Problem to work on:
Rewrite the listing from its first line through the line containing "Open Daniel Berger's", replacing "sticky note" with "speech bubble" and keeping everything else the same.

Records for this exercise:
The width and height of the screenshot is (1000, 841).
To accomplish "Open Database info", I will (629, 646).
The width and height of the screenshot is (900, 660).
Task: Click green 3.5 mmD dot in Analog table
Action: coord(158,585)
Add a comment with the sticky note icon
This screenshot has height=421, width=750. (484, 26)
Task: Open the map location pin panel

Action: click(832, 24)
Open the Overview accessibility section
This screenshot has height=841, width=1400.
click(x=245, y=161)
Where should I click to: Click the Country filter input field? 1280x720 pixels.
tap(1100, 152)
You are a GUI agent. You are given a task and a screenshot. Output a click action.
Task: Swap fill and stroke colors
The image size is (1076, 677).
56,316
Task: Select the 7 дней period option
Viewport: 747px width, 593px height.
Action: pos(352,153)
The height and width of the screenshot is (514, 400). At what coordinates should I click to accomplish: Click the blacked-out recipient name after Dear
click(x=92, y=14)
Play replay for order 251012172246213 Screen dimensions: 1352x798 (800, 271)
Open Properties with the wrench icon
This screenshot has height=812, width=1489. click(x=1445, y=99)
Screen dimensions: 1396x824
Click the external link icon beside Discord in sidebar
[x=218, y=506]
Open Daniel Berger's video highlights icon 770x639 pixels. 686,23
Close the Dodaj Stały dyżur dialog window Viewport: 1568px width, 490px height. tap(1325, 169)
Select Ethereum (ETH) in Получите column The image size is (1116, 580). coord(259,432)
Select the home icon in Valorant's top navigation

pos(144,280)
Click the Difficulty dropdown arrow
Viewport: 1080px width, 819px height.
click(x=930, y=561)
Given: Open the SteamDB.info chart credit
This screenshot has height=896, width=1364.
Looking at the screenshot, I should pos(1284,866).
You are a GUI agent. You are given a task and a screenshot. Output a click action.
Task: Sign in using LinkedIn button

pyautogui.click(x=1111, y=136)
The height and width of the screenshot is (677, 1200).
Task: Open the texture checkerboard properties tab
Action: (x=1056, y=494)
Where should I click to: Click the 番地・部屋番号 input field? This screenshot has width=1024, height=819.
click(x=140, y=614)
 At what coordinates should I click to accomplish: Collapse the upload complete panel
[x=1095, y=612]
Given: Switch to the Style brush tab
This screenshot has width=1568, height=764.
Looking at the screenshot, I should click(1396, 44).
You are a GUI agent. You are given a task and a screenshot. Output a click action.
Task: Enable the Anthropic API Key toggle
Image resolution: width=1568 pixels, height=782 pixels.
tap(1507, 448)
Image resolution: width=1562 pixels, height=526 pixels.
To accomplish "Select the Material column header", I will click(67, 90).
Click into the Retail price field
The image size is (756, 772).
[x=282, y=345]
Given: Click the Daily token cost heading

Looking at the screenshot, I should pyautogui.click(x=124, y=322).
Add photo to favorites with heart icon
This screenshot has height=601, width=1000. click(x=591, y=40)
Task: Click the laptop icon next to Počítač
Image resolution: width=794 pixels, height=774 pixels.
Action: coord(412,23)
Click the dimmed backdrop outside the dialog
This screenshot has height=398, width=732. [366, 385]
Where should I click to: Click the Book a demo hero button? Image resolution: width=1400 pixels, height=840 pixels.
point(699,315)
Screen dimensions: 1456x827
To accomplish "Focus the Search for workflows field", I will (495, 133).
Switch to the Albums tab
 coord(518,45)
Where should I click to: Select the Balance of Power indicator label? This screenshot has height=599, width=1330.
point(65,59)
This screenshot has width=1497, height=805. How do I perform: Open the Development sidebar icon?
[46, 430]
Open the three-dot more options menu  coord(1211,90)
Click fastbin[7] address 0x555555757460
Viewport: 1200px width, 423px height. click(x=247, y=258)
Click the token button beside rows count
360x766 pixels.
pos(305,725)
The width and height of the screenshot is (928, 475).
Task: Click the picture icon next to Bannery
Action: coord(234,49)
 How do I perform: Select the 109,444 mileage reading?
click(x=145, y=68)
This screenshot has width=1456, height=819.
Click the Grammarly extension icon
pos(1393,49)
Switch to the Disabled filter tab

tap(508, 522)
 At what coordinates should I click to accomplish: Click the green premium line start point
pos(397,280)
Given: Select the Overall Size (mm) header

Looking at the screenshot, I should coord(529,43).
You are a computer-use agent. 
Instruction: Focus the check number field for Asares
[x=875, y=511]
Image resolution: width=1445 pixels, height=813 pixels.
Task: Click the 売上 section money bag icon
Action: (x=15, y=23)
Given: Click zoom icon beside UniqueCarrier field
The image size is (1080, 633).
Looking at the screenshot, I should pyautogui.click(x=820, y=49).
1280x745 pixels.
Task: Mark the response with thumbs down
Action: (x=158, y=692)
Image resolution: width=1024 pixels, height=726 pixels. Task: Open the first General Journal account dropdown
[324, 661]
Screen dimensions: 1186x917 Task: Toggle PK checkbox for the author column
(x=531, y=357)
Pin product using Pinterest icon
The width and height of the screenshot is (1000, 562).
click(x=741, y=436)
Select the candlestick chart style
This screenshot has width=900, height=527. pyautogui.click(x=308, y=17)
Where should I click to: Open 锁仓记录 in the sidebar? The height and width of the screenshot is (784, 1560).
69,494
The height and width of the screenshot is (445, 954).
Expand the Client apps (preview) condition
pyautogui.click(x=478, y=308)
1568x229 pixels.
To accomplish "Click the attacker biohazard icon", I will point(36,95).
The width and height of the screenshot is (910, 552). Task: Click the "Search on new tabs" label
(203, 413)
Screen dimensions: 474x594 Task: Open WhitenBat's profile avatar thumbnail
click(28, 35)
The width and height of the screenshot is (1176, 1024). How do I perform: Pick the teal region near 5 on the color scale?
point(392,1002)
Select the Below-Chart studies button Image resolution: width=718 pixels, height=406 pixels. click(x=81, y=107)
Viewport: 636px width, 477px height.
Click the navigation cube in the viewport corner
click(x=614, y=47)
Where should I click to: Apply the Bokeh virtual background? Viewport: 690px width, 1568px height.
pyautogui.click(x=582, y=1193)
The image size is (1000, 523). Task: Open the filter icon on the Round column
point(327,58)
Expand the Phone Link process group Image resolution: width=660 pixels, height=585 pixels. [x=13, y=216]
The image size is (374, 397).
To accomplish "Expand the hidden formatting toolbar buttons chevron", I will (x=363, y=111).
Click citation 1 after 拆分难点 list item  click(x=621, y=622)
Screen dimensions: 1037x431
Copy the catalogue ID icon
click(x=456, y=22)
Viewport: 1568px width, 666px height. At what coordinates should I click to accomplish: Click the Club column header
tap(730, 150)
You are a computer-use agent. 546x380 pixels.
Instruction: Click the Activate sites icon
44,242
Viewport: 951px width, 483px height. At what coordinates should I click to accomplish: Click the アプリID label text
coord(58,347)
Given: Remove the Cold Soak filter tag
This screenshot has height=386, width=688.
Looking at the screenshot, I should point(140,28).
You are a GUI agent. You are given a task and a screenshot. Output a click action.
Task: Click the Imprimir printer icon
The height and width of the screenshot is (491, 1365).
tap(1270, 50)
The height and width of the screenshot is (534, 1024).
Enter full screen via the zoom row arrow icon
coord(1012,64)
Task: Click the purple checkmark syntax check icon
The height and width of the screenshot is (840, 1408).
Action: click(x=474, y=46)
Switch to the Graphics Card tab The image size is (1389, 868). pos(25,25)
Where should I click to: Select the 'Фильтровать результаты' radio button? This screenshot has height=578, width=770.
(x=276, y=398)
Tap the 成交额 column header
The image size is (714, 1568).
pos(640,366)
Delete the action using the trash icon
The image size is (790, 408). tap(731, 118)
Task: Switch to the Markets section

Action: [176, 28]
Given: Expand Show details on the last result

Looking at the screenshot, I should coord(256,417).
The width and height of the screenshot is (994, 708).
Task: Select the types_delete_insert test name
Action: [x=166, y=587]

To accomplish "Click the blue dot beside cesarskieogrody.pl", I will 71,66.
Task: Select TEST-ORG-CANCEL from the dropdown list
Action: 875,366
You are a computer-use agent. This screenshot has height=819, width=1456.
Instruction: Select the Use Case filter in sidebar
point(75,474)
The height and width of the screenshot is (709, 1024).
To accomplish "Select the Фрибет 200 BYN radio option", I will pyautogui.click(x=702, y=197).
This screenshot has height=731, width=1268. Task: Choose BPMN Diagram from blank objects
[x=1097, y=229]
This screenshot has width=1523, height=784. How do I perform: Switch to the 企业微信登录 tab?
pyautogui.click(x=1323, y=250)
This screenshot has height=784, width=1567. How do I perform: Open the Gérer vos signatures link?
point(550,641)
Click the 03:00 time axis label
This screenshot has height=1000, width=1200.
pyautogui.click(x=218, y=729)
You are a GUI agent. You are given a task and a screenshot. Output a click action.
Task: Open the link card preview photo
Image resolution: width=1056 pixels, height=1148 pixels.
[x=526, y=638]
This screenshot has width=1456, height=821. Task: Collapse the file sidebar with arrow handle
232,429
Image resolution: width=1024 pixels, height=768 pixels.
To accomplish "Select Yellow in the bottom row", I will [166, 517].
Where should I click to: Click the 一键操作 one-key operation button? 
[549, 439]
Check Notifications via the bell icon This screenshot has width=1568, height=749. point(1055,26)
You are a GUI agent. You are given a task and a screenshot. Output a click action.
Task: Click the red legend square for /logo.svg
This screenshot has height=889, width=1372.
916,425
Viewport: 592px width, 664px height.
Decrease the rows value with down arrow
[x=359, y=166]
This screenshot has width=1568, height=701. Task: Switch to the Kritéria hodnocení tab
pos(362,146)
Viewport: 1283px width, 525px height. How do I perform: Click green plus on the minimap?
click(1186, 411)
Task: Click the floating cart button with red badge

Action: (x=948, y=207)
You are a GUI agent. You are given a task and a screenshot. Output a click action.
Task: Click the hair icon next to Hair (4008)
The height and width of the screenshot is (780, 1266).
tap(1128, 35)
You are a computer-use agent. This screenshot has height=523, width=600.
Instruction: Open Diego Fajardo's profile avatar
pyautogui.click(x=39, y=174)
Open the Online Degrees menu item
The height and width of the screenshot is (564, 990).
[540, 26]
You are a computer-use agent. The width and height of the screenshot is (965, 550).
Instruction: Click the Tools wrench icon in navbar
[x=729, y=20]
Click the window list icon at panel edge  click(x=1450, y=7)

Full solution:
The width and height of the screenshot is (1000, 841).
To accomplish "Open Database info", I will (629, 646).
The width and height of the screenshot is (900, 660).
Task: Click green 3.5 mmD dot in Analog table
Action: coord(158,585)
Add a comment with the speech bubble icon
This screenshot has height=421, width=750. (484, 26)
Task: Open the map location pin panel

Action: click(832, 24)
Open the Overview accessibility section
This screenshot has height=841, width=1400.
click(x=245, y=161)
Where should I click to: Click the Country filter input field? 1280x720 pixels.
tap(1100, 152)
You are a GUI agent. You are given a task and a screenshot. Output a click action.
Task: Swap fill and stroke colors
The image size is (1076, 677).
56,316
Task: Select the 7 дней period option
Viewport: 747px width, 593px height.
Action: pos(352,153)
The height and width of the screenshot is (514, 400). At what coordinates should I click to accomplish: Click the blacked-out recipient name after Dear
click(x=92, y=14)
Play replay for order 251012172246213 Screen dimensions: 1352x798 (800, 271)
Open Properties with the wrench icon
This screenshot has height=812, width=1489. click(x=1445, y=99)
Screen dimensions: 1396x824
Click the external link icon beside Discord in sidebar
[x=218, y=506]
Open Daniel Berger's video highlights icon 770x639 pixels. 686,23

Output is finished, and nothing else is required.